I agree with what you say of course. I'm not sure limited government is so much a contradiction as a vacuity deployed to evade the matter at hand. I mean, even totalitarian governments are stricto sensu limited inasmuch as they are not omniscient/omnipotent after all. The point of making a "principle" of smaller or lesser or more limited government is really a way of evading questions about what government actually are supposed to be and what they are actually supposed to do. In the absence of an affirmation of a viewpoint on governance against which to measure its actually-existing implementation, smaller, lesser, more limited really express an anti-governmentality, a kind of undigested anarchic sensability which is less a political position at all (even if, here in the United States, one of our only two viable political parties is completely suffused with this attitude) than a kind of pre-political lack of a position.
I agree with you about the need to democratize both our economic and political systems -- suffrage, eligibility of office-holding, jury trials, recourse to law, public education, healthcare, unemployment insurance, retirement pensions are all dimensions of this democratization, all of them presently under threat and none of them ever fully implemented but all of them woven into the commonsense of commonwealth in ways that can be taken up by partisans of democratization in the service of real equity-in-diversity.

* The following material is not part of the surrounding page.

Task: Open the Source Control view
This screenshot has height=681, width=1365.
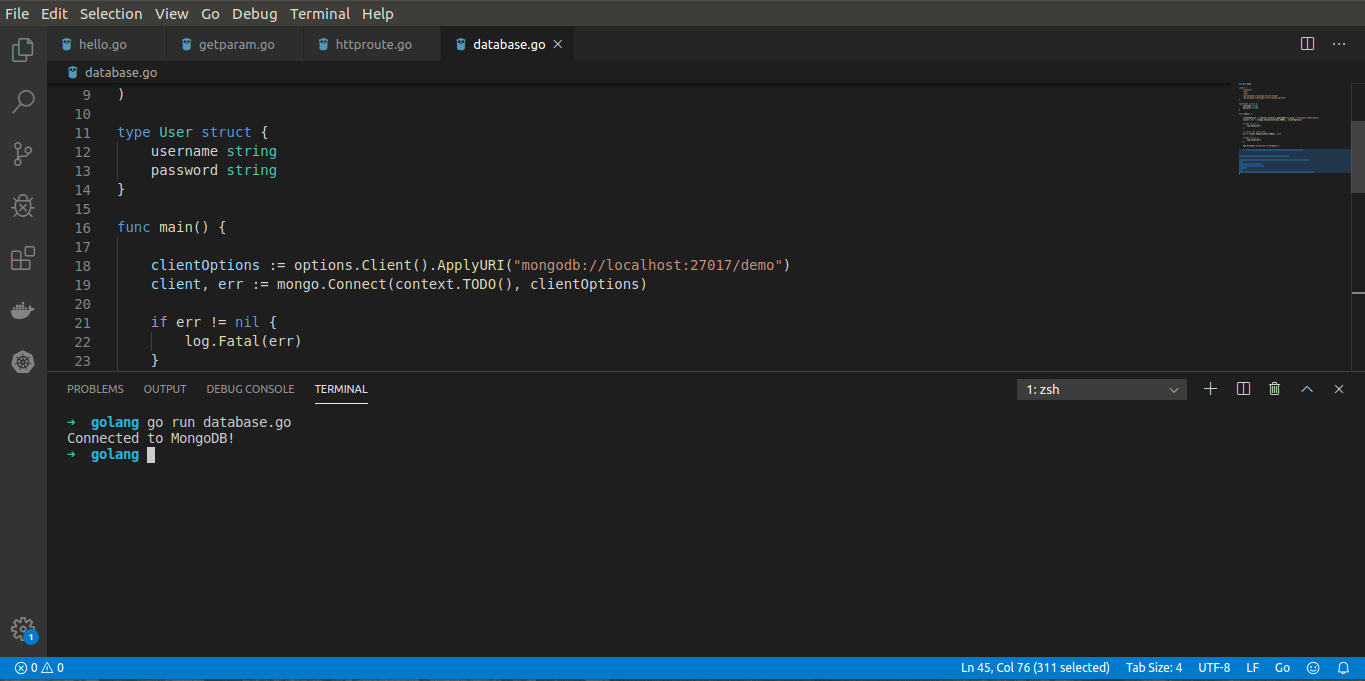Action: pos(23,154)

What I mean by limited government being a contridiction is the fact that the bearest minimum we can argue that the word government mean is of course administration, coordination and collective action. Therefor by saying you want limited government means you want to have no coordination or administration not self - government (collective and individual). Therefore I made my claim that you can only want less "government" if you mean you want less hiearichal control, domination and exploitation, which in turn we can argue means we must democratise government so it does not have any of these features. It cannot mean limited government to private property rights since we know from history that the reason our governments are hiearichal control and domination is because of private property rights not the other way around, despite the ahistorical and childish viewpoint of the anarcho capitalists and propertarians.